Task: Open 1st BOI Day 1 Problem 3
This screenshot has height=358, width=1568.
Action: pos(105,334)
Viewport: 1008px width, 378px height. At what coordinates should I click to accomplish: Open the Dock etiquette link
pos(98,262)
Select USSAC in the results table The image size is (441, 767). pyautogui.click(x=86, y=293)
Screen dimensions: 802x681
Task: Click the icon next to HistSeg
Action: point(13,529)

==

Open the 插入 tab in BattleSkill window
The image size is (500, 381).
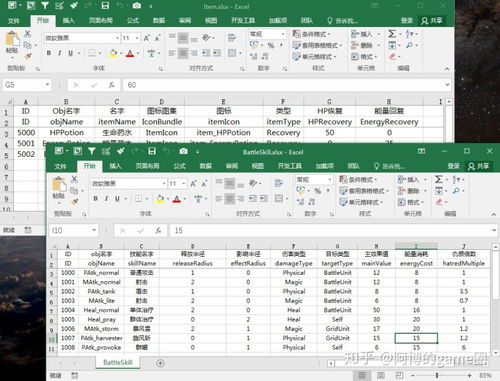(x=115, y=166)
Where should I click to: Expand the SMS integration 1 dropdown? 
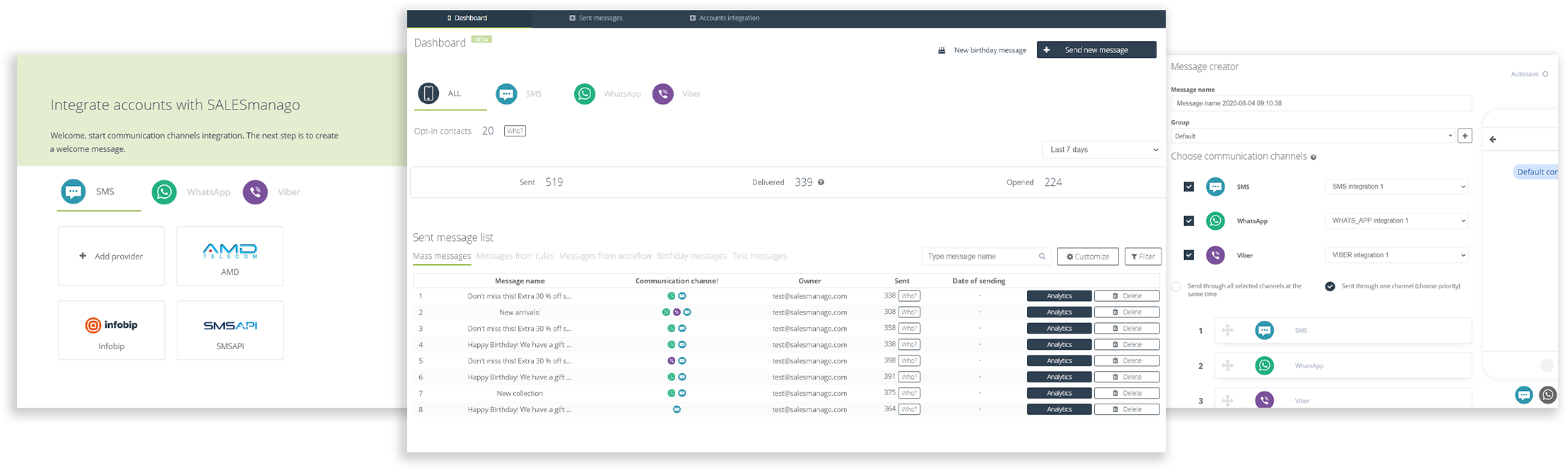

...

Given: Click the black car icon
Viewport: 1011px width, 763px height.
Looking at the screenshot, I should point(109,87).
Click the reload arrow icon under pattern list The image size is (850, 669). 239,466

■ Work instructions: With the pictures omitted, copy the entries above exactly from the line containing "The image size is (500, 381)." through the line containing "Where should I", both lines included.

■ Answer to this problem:
The image size is (500, 381).
(x=115, y=166)
Where should I click to: Expand the SMS integration 1 dropdown? 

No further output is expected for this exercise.